I did this as a sort of encouragement to try Ark in your project (and helping out if you’d like!)
Hey! This is fantastic - thank you so much for taking
the time to run these benchmarks!
An order of magnitude speedup would help OpenReality a lot, and your zero-allocation design is way better than my current implementation. I’d absolutely love to integrate Ark.jl into the engine
Would you be interested in collaborating on this?
- Use Ark.jl as the core ECS (it’s clearly superior)
- Maintain OpenReality’s API as a wrapper layer
- List you as a core contributor
- Use OpenReality as a production showcase for Ark.jl
Really excited about this - and yes, definitely using
Ark in the project! The encouragement means a lot
Nice! Yes, I can try to work on integrating Ark into the project, I will give it a try and let you know!

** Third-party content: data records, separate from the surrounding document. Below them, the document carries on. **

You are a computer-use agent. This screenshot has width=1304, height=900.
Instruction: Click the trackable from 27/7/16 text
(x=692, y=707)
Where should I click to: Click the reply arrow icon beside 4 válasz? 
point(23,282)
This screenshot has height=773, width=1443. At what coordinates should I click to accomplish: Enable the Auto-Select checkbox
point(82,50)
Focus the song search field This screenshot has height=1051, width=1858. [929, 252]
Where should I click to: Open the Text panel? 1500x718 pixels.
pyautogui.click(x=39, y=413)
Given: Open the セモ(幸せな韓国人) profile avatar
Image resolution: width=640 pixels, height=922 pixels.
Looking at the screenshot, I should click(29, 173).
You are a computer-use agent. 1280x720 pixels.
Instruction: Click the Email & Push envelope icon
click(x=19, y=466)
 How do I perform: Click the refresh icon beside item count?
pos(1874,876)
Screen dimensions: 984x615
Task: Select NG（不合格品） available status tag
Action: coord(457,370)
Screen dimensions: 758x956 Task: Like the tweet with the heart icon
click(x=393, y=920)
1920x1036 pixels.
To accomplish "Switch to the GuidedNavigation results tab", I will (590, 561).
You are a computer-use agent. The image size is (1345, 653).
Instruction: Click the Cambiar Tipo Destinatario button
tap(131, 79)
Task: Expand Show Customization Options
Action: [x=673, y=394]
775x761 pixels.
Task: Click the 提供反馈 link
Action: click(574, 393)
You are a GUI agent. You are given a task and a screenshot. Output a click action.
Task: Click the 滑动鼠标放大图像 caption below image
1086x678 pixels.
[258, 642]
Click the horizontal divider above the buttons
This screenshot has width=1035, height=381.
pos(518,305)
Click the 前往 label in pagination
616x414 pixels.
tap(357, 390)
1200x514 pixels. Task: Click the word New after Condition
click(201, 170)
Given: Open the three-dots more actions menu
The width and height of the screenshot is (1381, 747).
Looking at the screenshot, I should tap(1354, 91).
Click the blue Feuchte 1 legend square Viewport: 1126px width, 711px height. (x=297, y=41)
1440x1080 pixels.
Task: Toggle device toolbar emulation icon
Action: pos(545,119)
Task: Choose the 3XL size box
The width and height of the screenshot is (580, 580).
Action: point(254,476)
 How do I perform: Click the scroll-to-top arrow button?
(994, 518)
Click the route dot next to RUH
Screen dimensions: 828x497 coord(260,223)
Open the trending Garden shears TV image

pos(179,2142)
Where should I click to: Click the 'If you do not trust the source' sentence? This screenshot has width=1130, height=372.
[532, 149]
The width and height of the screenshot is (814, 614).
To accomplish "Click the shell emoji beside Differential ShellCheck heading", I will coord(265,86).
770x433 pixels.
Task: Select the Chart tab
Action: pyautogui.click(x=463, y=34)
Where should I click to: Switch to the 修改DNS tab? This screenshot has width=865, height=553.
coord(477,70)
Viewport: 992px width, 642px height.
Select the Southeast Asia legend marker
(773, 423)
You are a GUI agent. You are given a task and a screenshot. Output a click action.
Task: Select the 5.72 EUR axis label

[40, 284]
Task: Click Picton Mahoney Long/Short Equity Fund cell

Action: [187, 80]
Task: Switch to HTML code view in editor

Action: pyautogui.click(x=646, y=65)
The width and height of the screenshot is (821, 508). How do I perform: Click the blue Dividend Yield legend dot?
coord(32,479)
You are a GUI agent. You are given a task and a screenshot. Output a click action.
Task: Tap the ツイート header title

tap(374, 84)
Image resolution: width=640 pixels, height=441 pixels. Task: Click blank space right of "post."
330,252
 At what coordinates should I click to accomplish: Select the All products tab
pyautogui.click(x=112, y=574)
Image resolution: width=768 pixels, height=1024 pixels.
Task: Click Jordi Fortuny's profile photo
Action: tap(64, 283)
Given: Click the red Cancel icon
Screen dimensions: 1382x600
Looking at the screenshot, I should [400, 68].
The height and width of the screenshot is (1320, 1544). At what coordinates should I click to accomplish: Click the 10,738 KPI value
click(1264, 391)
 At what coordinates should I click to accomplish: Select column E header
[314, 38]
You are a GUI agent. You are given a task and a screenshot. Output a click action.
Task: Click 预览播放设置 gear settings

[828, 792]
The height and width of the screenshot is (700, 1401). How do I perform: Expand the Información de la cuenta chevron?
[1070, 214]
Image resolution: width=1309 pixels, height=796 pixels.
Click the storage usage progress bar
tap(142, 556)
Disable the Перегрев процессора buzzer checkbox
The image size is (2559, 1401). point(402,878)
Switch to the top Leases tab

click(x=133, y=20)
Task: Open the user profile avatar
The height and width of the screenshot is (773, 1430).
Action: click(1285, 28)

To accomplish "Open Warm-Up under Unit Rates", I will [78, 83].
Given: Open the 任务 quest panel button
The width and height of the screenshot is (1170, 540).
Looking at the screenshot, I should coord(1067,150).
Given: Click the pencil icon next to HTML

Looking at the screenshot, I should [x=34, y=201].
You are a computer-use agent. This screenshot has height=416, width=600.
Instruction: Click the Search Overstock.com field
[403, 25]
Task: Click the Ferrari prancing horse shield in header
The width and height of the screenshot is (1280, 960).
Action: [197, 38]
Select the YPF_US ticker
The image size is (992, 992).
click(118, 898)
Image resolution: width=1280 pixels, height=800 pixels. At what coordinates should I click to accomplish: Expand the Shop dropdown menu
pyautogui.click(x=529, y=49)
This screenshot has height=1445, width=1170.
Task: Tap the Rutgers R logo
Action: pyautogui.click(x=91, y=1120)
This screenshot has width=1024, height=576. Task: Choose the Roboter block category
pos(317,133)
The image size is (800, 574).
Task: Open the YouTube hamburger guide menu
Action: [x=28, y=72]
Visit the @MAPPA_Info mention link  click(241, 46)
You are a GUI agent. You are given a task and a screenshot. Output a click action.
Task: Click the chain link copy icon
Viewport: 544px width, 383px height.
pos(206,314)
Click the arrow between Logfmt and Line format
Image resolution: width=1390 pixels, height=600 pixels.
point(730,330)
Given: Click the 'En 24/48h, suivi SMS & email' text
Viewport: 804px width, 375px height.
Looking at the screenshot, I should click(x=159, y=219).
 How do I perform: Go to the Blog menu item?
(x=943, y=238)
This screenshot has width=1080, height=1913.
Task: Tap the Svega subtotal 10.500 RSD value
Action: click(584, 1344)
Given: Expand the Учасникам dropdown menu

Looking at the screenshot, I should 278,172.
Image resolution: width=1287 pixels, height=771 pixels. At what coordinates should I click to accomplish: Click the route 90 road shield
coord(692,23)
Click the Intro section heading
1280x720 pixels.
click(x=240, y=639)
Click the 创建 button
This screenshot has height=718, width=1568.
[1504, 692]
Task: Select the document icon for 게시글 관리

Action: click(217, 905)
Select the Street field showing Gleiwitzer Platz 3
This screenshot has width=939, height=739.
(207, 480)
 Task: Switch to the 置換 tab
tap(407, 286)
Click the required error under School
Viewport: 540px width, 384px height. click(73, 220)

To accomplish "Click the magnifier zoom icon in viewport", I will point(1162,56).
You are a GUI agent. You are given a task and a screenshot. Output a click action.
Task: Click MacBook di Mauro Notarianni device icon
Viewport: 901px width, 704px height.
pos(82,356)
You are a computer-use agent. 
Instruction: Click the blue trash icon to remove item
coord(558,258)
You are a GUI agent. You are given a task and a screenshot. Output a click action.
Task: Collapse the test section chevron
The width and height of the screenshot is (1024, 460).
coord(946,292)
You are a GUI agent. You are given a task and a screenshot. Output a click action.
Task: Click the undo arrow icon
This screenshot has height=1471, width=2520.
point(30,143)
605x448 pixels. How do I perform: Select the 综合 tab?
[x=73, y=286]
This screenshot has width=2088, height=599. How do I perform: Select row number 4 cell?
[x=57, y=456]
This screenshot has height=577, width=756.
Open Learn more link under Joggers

This is awesome! I’m actually very interested in being able to export to WASM for my projects and was curious if you had any documentation on that or insights? I would love to be able to do that with my engine, but I suspect it’s probably a major architectural difference just peeking at your code a bit.
Thank you! my WASM pipeline for open reality works in 2 parts
the Julia side exports the scene to a binary format (.orsb) and there is also a rust based WASM runtime required for running the orsb binary in the browser, i am not sure this is the most Julia centric approach there is since both parts of the exports are depended on rust. hopefully that gave you some insight to the WASM pipeline, you are welcome to ask questions about my pipeline if you want
Very cool! Thanks for the insight on that. Definitely want to play with it myself here soon. I’ll let you know if I have any more questions. Thanks again!